Humans of HR: The story behind the leading lights – their career, motivation and achievements.
"The world seems to have gone crazy right now and there is a lot of pressure on the HR community to have all the answers.”
05 April 2023
Simon Kent, Head of Content – The HR World
Founder of business coaching company MindAbility, Sam Eaton is now on her fifth business. By her own admission she’s “made a lot of mistakes, so my clients don’t have to.” It’s a reassuring approach from someone who was working in Wall Street at the age of 21, worked at Goldman Sachs and was part of the administrative team who led the BSB Sky merger.
“I’ve launched interactive television into the UK, taken a giant sofa on tour around the country for three months, re-engineered a flooring product from the States and introduced and sold it to the UK, founded and run an online PR, SEO company and taken a shareholding in a growing HR consultancy,” says Eaton, picking highlights from her career.
Rather than setting out to be a specialist in the HR arena, Eaton says HR found her: “My edge over other business coaches in this space is that I am first and foremost a commercial beast who is self-taught in the HR space,” she says. “I have self-funded my qualifications in gender diversity, studied neuroscience and psychometrics.”

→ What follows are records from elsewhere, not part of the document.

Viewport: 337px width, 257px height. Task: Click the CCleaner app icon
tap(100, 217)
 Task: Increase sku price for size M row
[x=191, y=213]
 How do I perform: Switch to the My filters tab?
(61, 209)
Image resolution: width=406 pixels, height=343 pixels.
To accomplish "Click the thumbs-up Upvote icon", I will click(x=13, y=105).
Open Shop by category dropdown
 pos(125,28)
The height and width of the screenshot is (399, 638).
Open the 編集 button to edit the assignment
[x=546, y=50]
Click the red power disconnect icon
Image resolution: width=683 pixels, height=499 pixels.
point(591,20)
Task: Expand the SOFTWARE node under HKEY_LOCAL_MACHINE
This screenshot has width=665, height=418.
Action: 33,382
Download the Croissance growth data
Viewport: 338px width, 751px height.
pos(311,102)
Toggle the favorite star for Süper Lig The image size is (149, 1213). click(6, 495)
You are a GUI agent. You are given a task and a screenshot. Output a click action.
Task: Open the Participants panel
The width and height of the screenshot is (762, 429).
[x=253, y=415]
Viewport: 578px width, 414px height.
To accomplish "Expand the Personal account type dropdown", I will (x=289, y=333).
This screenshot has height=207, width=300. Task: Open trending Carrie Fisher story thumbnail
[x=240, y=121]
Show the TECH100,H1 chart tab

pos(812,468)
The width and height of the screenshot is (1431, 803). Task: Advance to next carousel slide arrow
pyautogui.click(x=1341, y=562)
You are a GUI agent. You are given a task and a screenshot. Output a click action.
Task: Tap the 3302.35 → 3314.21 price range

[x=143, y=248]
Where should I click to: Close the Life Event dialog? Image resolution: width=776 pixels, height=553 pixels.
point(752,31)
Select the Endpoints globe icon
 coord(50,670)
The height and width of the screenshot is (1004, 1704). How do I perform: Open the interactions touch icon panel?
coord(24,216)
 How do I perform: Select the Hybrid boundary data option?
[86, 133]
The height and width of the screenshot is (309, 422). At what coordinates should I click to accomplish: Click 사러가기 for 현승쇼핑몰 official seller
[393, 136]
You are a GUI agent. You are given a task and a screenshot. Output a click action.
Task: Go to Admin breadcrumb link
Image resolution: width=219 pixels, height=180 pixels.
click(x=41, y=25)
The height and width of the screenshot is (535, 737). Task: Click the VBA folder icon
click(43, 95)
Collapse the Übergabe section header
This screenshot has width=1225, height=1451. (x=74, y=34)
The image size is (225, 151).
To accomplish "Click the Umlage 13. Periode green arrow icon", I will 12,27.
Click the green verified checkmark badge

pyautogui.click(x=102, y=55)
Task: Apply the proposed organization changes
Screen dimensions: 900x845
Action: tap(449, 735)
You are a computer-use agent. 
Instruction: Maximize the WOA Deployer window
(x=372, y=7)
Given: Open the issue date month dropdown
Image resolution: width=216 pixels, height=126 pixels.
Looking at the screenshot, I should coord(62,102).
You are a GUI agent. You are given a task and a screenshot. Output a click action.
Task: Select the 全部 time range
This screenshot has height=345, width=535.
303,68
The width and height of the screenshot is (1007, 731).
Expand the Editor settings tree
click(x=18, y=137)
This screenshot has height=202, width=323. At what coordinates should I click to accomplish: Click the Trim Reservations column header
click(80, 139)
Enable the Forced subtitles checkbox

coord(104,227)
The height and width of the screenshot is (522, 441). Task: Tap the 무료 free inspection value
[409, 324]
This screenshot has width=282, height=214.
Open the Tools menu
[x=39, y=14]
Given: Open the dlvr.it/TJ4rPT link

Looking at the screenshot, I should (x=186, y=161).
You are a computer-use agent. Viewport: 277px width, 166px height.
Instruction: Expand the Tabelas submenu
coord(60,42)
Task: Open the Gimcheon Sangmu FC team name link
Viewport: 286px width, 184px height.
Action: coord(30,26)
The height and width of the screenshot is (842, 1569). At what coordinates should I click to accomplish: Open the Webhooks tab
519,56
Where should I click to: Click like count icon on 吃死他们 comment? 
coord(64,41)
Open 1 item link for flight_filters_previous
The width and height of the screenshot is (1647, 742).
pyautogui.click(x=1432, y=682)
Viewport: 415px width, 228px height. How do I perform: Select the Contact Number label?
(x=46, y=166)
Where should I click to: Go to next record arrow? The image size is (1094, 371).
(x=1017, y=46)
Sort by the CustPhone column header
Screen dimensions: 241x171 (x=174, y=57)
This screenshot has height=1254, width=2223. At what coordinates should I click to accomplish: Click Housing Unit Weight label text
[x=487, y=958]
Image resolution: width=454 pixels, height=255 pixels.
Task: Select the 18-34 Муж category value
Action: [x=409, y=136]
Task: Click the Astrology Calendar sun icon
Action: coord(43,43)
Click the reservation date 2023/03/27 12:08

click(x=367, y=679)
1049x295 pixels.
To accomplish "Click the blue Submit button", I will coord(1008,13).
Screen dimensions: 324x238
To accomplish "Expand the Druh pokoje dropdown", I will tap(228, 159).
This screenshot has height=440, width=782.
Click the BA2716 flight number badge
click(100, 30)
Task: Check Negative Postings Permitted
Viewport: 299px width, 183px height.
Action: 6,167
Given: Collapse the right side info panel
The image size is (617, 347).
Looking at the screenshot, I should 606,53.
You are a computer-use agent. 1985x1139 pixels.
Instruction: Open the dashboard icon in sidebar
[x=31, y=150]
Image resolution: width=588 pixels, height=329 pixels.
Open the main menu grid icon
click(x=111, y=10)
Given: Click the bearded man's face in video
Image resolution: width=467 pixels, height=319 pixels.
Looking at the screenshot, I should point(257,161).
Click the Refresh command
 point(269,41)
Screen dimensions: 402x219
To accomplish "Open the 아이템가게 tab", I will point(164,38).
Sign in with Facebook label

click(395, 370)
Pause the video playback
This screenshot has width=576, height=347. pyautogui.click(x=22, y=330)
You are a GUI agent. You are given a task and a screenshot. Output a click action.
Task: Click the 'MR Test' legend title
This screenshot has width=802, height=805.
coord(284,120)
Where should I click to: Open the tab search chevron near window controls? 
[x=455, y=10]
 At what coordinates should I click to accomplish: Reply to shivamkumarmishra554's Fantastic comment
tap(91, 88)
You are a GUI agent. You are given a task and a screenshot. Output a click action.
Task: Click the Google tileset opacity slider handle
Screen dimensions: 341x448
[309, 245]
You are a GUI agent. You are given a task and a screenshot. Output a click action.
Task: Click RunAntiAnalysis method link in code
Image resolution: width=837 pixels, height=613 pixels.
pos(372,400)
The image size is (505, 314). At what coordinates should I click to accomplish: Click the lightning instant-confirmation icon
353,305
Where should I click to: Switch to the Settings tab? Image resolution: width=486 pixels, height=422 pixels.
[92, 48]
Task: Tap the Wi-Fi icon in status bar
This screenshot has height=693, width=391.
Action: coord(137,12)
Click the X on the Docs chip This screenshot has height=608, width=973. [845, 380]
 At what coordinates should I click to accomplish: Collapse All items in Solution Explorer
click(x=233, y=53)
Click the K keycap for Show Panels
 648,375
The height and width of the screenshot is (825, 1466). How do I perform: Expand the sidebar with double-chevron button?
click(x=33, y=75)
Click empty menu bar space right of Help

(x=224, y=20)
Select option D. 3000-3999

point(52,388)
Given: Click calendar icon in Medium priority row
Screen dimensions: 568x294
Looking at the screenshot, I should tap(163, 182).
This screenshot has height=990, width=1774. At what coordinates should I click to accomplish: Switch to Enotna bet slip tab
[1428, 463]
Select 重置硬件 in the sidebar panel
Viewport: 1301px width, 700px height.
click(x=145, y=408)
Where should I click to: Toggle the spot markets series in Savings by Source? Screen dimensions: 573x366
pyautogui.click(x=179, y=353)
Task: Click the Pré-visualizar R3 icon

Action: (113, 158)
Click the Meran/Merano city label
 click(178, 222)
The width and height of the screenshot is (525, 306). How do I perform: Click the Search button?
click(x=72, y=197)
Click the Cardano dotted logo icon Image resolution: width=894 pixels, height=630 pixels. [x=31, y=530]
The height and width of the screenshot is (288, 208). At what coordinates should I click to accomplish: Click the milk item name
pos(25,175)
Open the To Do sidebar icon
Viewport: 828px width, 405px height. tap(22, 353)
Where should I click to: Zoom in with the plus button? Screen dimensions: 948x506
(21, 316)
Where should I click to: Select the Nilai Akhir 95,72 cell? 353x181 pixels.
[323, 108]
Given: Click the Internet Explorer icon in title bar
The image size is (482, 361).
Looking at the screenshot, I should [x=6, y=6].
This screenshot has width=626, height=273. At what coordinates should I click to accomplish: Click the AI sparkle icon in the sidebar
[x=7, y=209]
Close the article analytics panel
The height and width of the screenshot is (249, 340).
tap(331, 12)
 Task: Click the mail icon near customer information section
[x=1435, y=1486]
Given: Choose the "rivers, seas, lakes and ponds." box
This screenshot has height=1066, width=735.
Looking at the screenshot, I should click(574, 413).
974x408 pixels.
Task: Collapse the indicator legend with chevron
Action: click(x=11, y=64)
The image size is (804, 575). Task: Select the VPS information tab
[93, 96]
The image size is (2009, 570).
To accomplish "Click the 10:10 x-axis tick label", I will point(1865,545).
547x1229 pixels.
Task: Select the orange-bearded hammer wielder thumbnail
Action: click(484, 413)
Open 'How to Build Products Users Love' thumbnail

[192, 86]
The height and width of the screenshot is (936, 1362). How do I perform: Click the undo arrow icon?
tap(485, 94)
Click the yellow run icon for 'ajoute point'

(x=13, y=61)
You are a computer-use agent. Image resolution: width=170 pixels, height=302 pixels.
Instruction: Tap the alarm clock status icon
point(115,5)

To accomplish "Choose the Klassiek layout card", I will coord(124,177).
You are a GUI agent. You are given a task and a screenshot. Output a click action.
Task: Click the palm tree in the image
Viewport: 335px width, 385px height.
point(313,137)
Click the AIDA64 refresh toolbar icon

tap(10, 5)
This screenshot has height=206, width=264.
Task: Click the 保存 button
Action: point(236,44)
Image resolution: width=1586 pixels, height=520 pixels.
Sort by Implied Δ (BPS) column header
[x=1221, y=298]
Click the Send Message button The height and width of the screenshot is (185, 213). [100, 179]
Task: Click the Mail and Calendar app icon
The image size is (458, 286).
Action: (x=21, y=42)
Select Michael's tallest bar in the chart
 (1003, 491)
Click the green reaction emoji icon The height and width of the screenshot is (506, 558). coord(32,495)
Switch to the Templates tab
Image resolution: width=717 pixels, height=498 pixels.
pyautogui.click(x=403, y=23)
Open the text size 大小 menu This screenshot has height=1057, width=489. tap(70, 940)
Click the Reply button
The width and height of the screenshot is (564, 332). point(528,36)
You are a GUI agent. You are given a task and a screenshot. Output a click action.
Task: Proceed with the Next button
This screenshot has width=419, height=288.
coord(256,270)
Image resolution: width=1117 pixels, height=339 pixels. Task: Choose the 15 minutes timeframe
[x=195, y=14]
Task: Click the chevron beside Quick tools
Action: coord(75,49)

Eaton’s company now helps HR and people related businesses and consultants scale their operations on their own terms. The business supports clients in the UK and USA primarily, as well as Canada, South Africa and the Far East.
Giving HR its Worth
Her career has also, unsurprisingly, given her a wealth of experience. As a shareholder in a growing consultancy, she has seen the impact HR can have on an organisation. She also believes the function is under-valued in a lot of instances and her business, with others, is determined to make this change. Some of her partnerships in America are helping to grow the profile of the function while she believes changes in the positioning of the function are also having a beneficial impact: “We need to get rid of the old labels and reputation of HR,” she says. “It’s not helping the community and thank goodness we are seeing working titles change.”
Eaton gains satisfaction both from the way the function impacts on the day-to-day workforce and in considering the possible future of work. She’s intrigued by the emergence of the metaverse alongside hybrid working arrangements and even wonders how technology such as holographic imaging may change the landscape.
Naturally she also gets a huge kick out of the successes she’s able to inspire in other businesses. “Our biggest successes are around changing mindsets to impact growth,” she says.
“We have the processes, systems and in fact, our own business model that we have developed to help build consultancies in today’s world but it’s the mindset that can make the difference.”
She gives an example of a this from a recent presentation delivered by Steve Cadigan, LinkedIn’s first CHRO and author of Workquake. Cadigan was discussing the median tenure of the workforce and noted that while Toyota’s is 6.7 years and has a market cap of $253bn, Tesla’s median tenure is 2.3 years with a market cap of $1,000bn. “Employees moving around is now being seen as a good thing,” Eaton says, “with the rise of personal branding, leadership want their teams to come with a network – it benefits everyone.”
Ideas such as this enable Eaton’s clients to think differently about the work they are doing, to adapt and succeed in their particular circumstances. “People leaders are at the forefront of seismic changes and it’s exciting helping them to think differently to embrace future thinking to explore possibilities,” she says.
Eaton’s book has also proved a career highlight. The Trouble with Pink Wheelbarrows is an Amazon best seller, a guide for entrepreneurs and best described as what happened when ‘a tell-all memoir had a baby with a Stanford MBA’. Eaton also enjoys the growing audience for her company’s Future Speak Podcast – a channel through which business owners and leaders can share their personal journeys on their roles in the evolution of the workplace.
Eaton is focussed on helping her clients achieve their goals, but while this can mean hitting the right numbers, there are other goals in life. Last year, she helped a female founder earn enough money as part of her goals to take all her family to Disneyworld, “That was priceless,” says Eaton. “Getting those WhatsApp messages is worth its weight in gold.”
Eaton quotes an Accenture report which states that 90% of C-Suite don’t believe they can keep up with the pace of change. “I fundamentally believe that in order to help my clients grow, they need to stay relevant, and we are all about being part of these conversations to benefit all,” she says. “Let’s face it. The world seems to have gone crazy right now and there is a lot of pressure on the HR community to have all the answers.”